▶ Text block:
════════════════════
Written by: Brian Anderson – Director, Credits & Incentives

Data center community opposition has become one of the most material risks facing new development across North America. By the time a project becomes public, sentiment is often already formed. Concerns have circulated. Local leaders are weighing political risks against fiscal rewards. Increasingly, those early perceptions determine whether a project proceeds smoothly or becomes entangled in prolonged permitting challenges.

The scale of impact is not theoretical. Reporting indicates that tens of billions of dollars in planned data center projects have been delayed, suspended, or reconsidered amid community and political resistance.[1] Opposition is no longer episodic; it is systemic.

Understanding how to overcome data center opposition now requires more than public relations. It requires strategic alignment between energy planning, incentives, and community negotiations.

Public Awareness is Limited—but Energy Concerns Are Not

Polling shows that Americans are not uniformly opposed to data centers. However, support is conditional and highly influenced by proximity.

A 2024 national survey found that 44% of Americans would support a data center in their community, while 42% would oppose one.[2] Other polling suggests opposition increases when the project is near respondents’ homes, with majorities expressing concern about local impacts.[3]

At the same time, public understanding of data centers remains limited. A POLITICO survey found that many Americans report low familiarity with how data centers operate or what their economic impacts are.[4] That knowledge gap matters, because in the absence of clarity, communities default to perceived risk. And the dominant perceived risk is energy.

Electricity Cost and Grid Strain Are the Primary Drivers of Opposition

Data centers are energy-intensive. According to the U.S. Department of Energy and International Energy Agency estimates, U.S. data centers accounted for roughly 4% of total U.S. electricity consumption in 2024, with projections suggesting that share could increase significantly by 2030 due to AI-driven load growth.[5]

Public perception reflects that reality. Recent polling found that nearly 60% of voters believe AI-related data centers contribute to higher electricity costs.[6] In organized power markets such as PJM, rapid increases peak energy demand. Commonly attributed to data center load growth, it has been cited as a contributing factor to rising capacity auction prices.

These concerns are influencing policy. In early 2026, Illinois lawmakers moved to temporarily pause certain data center tax incentives amid debates over energy use and potential impacts on household electricity rates.[7] Similar conversations are unfolding in multiple states.

Communities are not rejecting digital infrastructure outright. They are rejecting the idea of data centers brought on by fear and uncertainty due to residents’ concern for the impact they might have on their household. This distinction is critical.
════════════════════
Collected data
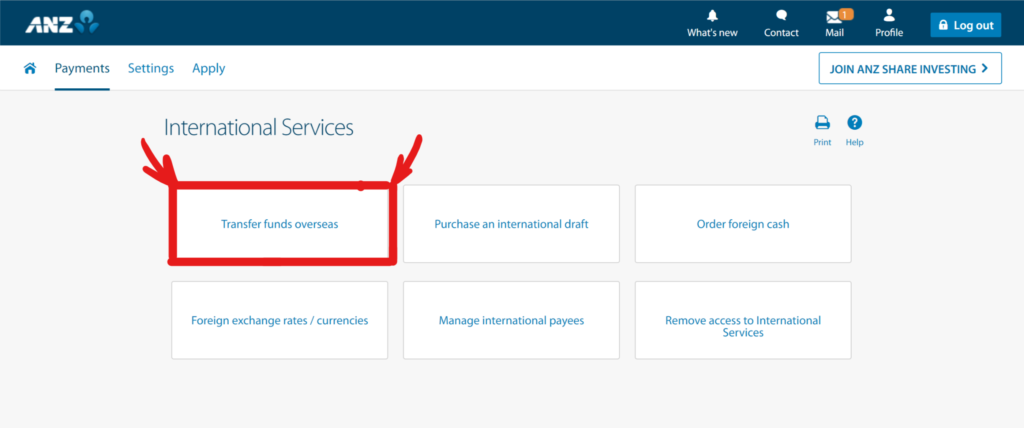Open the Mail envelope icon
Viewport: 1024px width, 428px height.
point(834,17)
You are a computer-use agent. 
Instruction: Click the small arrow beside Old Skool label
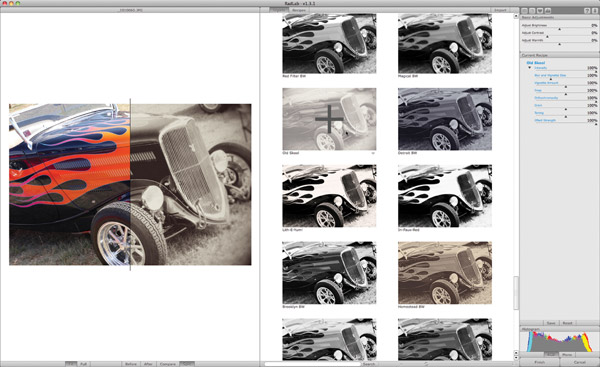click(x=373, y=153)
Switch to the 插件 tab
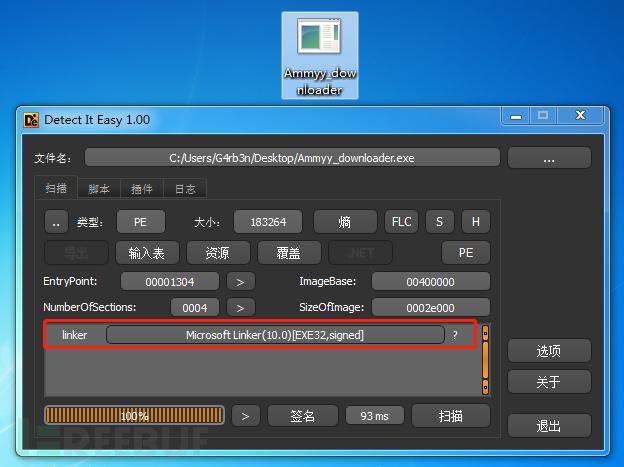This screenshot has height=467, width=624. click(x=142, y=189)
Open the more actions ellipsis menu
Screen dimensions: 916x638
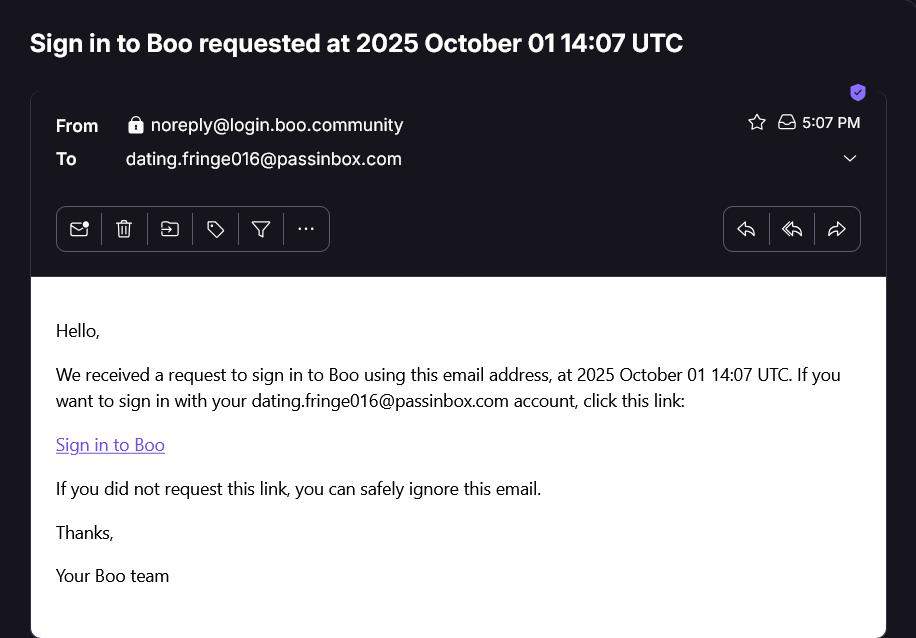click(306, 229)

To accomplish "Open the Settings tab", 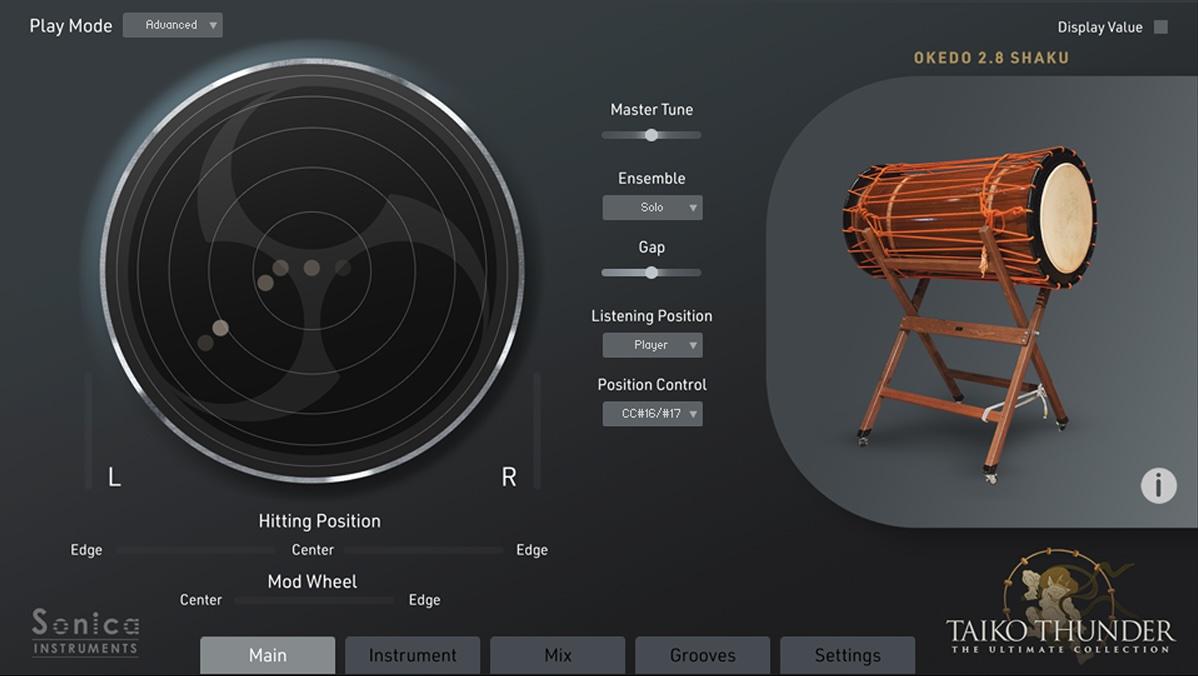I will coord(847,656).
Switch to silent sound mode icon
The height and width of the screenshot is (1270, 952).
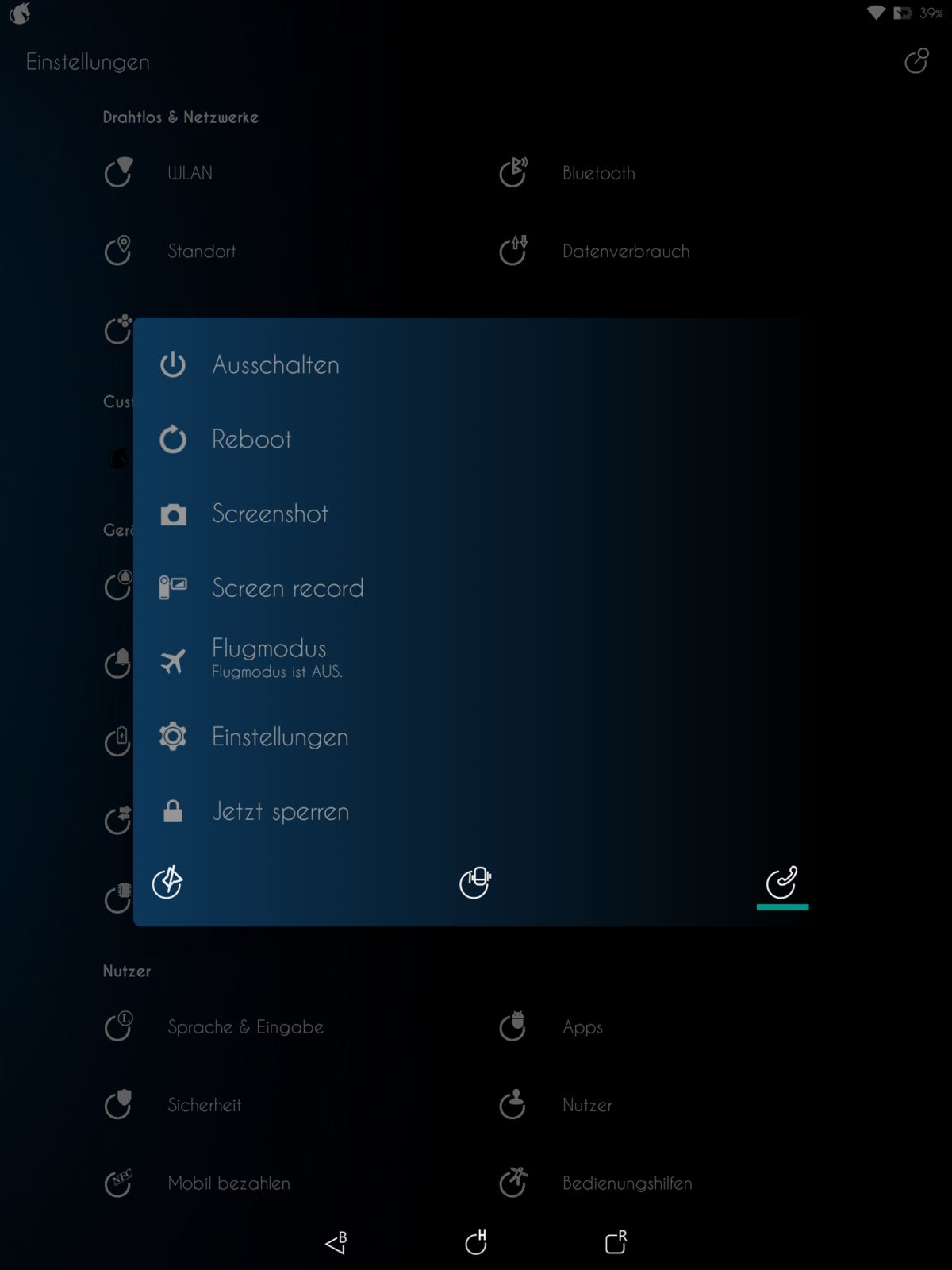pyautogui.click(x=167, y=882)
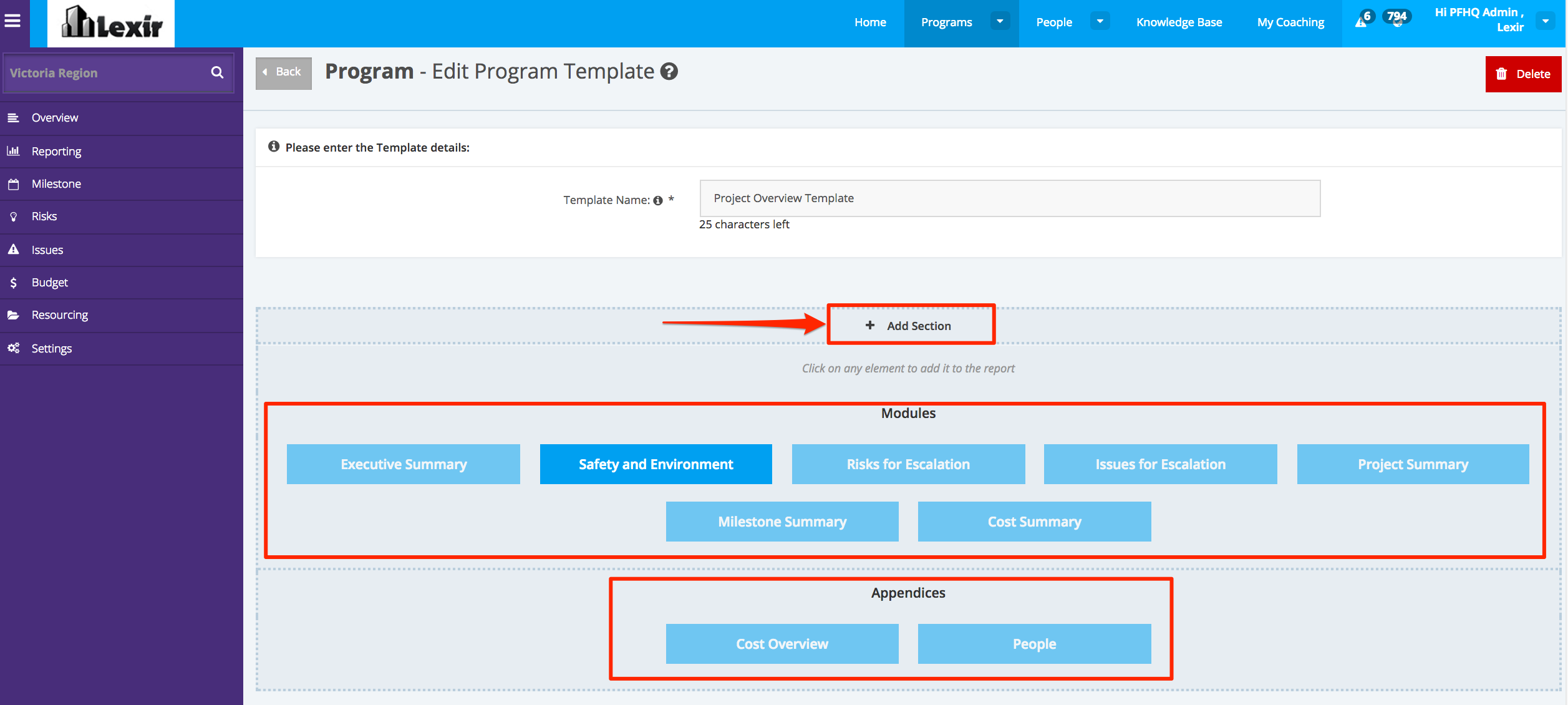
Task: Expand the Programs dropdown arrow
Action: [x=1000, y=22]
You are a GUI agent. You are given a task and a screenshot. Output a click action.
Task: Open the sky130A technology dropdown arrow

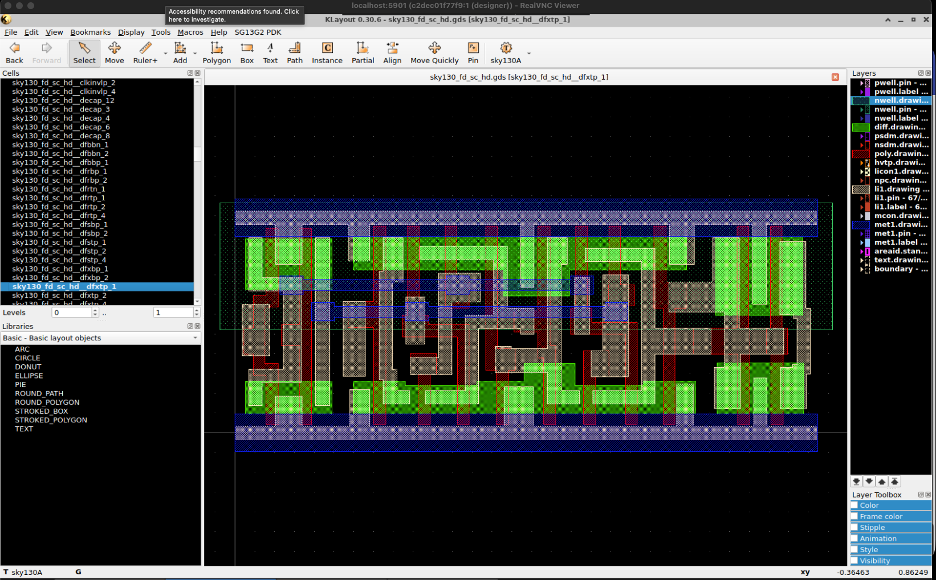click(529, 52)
════════════════════
▶ Requests:
A. According to the article on data center opposition, what share of total U.S. electricity consumption did data centers account for in 2024?
B. Carry the article on data center opposition forward from its final sentence.

▶ Answers to the exercises:
A. Roughly 4%.

B.
Proximity Magnifies Opposition

Support for data centers declines sharply when projects are proposed within a few miles of residents’ homes. This reflects familiar “not-in-my-backyard” (NIMBY) dynamics, but with amplified concerns specific to data centers:

  • Electricity consumption
  • Utility cost pass-through
  • Limited direct employment relative to investment
  • Noise and infrastructure footprint

The traditional approach to sequencing—secure the land, structure the incentives, then introduce the project—is increasingly ineffective. By the time formal announcements occur, informal narratives have already been formed. Projects that proceed with greater certainty are those that integrate community engagement into site strategy itself:

  • Early public briefings on grid and fiscal impacts
  • Transparent modeling of tax and utility cost allocation
  • Developer-funded infrastructure upgrades rather than socialized rate impacts
  • Clearly structured incentive frameworks tied to visible local benefits

Data Center Tax Incentives Strategy Has Evolved

The role of tax incentives in this environment has fundamentally changed.

Historically, incentive negotiations have been centered on maximizing abatements and closing capital stack gaps. Today, incentives must also be publicly defensible. Communities increasingly evaluate not just the size of a package, but its structure.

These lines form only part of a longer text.